India’s budget 2023-24 has taken stock of this global consciousness and listed ‘Green Growth’ as one of the saptarishi or seven key priorities for inclusive development. The aim is for India to create large-scale green employment, reduce carbon intensity and transition into a net-zero carbon emission economy by 2070. An outlay of ₹19,700 crores for the National Green Hydrogen Mission and ₹35,000 crores for priority capital investments to facilitate energy security and transition are integral fiscal stimuli of this component. Energy storage projects, systemic integration and transmission of renewable energy are encouraged through earmarked funds and infrastructural support.

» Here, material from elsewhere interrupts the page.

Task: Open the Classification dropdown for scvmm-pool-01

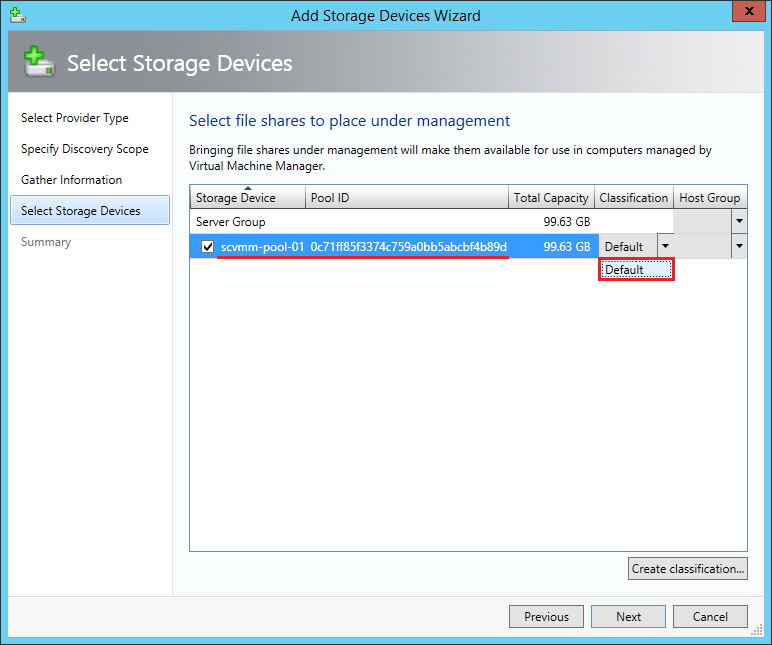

Poetically penned, PM-PRANAM (PM Programme for Restoration, Awareness, Nourishment and Amelioration of Mother Earth), Amrit Dharohar, MISHTI (Mangrove Initiative for Shoreline Habitats & Tangible Incomes) focus on ecological conservation, involving local communities where feasible. The Green Credit Programme aims to bring about behavioural changes for environment-responsive action. Another flagship green initiative of the government is the vision for ‘LiFE’ – Lifestyle for Environment. It was introduced by the Prime Minister at COP26 in Glasgow and advocates for an environmentally conscious lifestyle at the level of individuals, communities and institutions.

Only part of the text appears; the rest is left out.